Change "label" to "caption" in the lines starting with the one containing "LIFT LOBBY text?" and running through the one containing "[x=751, y=644]", and give back only those lines with nothing else altered.

# START OF STORED DATA

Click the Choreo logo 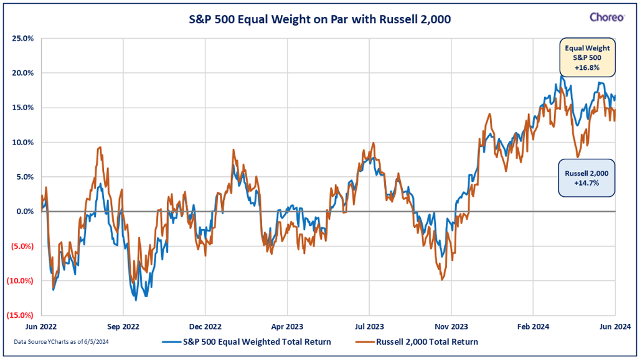pyautogui.click(x=606, y=17)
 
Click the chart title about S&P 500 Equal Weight pyautogui.click(x=320, y=19)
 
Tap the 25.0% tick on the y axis pyautogui.click(x=22, y=38)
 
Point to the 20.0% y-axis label pyautogui.click(x=22, y=73)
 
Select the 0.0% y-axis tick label pyautogui.click(x=24, y=211)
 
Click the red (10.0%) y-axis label pyautogui.click(x=21, y=280)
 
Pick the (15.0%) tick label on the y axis pyautogui.click(x=21, y=315)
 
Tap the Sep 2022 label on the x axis pyautogui.click(x=123, y=326)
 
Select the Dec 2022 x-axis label pyautogui.click(x=205, y=326)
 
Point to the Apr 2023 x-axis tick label pyautogui.click(x=287, y=326)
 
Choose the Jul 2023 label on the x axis pyautogui.click(x=369, y=326)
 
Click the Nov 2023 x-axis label pyautogui.click(x=451, y=326)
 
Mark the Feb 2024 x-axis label pyautogui.click(x=533, y=326)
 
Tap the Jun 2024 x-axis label pyautogui.click(x=615, y=326)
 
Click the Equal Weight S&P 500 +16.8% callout pyautogui.click(x=586, y=57)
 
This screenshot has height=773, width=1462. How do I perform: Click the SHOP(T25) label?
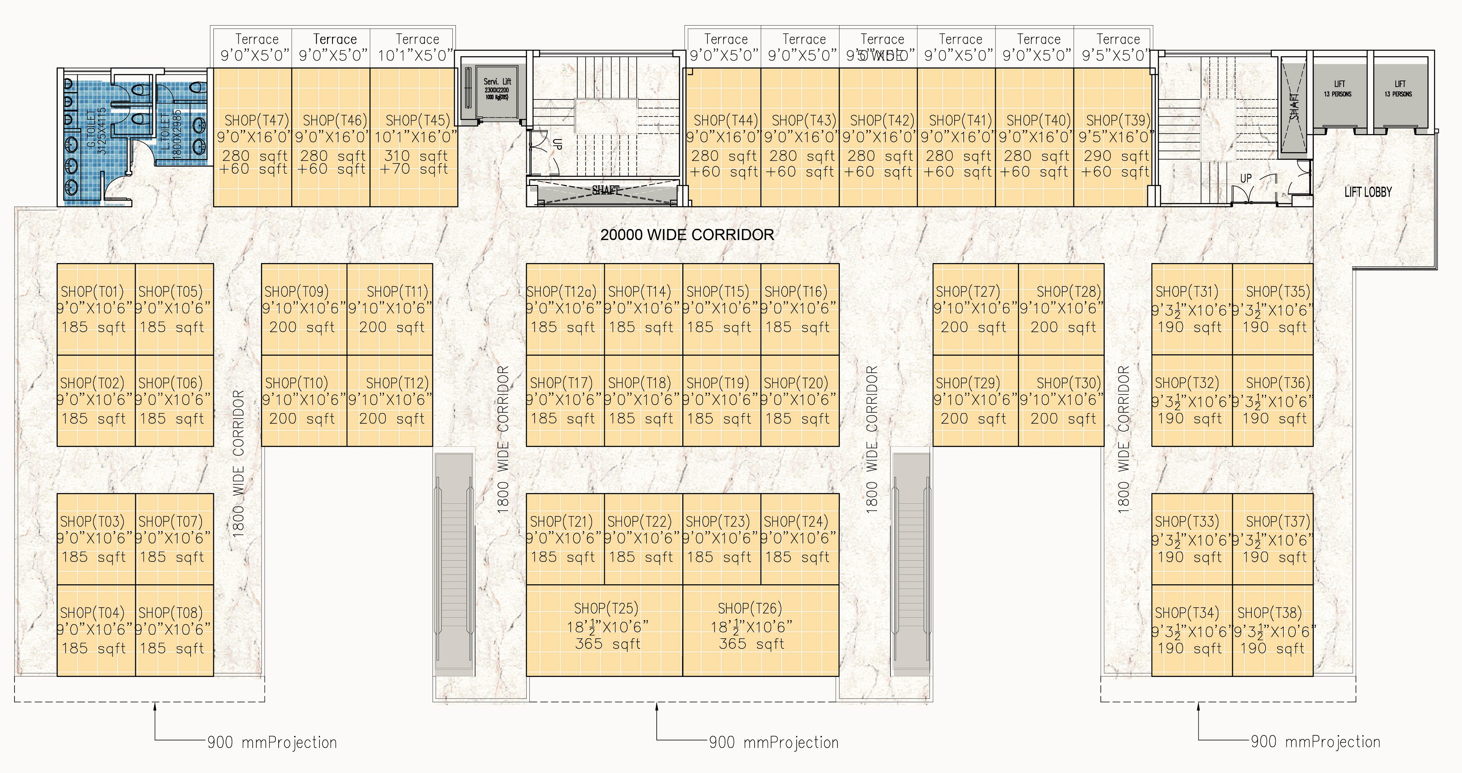[x=606, y=608]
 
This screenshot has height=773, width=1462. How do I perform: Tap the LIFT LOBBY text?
[x=1368, y=192]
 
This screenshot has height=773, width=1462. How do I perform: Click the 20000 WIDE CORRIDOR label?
[x=687, y=235]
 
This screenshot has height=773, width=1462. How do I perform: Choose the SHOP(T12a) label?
[x=561, y=291]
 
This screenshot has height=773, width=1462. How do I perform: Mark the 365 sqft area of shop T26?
[x=751, y=644]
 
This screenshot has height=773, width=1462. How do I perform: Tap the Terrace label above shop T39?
[x=1117, y=39]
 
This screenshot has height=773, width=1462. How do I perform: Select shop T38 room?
[x=1273, y=630]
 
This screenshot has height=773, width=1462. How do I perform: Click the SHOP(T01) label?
[x=92, y=291]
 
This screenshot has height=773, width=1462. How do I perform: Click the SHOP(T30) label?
[x=1069, y=383]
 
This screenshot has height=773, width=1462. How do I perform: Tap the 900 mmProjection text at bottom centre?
[x=773, y=742]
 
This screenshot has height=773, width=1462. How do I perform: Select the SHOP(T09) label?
[x=296, y=291]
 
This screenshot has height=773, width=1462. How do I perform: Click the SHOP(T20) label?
[x=796, y=383]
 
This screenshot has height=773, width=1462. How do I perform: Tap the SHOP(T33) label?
[x=1187, y=521]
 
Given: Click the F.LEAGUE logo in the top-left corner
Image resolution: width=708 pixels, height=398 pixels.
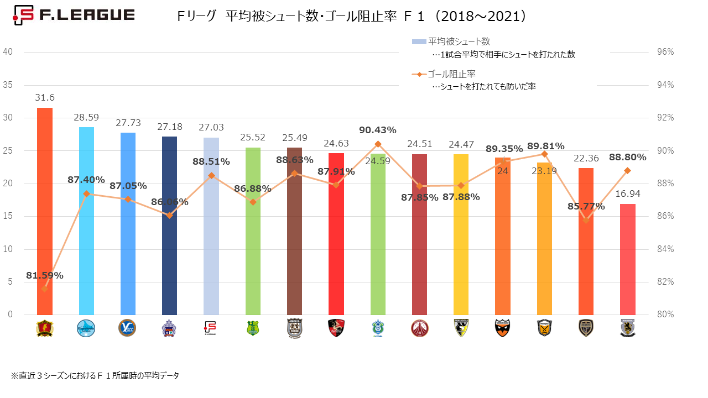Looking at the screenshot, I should click(74, 15).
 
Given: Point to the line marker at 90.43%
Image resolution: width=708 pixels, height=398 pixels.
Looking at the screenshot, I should click(378, 144).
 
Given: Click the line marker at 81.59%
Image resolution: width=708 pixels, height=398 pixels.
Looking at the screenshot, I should click(44, 289).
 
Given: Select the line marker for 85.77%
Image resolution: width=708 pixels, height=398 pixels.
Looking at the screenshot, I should click(586, 220).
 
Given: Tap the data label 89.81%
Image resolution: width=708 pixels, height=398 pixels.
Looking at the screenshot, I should click(546, 146).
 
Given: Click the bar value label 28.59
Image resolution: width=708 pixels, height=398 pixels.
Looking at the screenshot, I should click(86, 118).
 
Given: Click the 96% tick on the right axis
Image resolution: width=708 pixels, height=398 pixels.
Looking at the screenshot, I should click(665, 52).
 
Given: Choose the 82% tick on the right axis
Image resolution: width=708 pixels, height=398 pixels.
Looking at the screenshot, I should click(665, 282).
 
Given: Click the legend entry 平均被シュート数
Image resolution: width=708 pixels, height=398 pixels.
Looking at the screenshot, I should click(459, 41).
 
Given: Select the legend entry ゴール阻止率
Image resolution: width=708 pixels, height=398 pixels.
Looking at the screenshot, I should click(452, 74).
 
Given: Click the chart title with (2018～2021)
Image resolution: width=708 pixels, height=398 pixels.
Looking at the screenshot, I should click(351, 17).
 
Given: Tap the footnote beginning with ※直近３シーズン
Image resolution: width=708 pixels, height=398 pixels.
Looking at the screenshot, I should click(95, 375).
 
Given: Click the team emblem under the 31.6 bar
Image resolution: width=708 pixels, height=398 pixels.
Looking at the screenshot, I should click(44, 328).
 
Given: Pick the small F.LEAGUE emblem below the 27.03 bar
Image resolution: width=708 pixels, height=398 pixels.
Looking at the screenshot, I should click(211, 328).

# END OF STORED DATA

◆ **RESULT BELOW**
This screenshot has height=773, width=1462. How do I perform: Tap the LIFT LOBBY text?
[x=1368, y=192]
 
This screenshot has height=773, width=1462. How do I perform: Click the 20000 WIDE CORRIDOR caption?
[x=687, y=235]
 
This screenshot has height=773, width=1462. How do I perform: Choose the SHOP(T12a) caption?
[x=561, y=291]
 
This screenshot has height=773, width=1462. How do I perform: Mark the 365 sqft area of shop T26?
[x=751, y=644]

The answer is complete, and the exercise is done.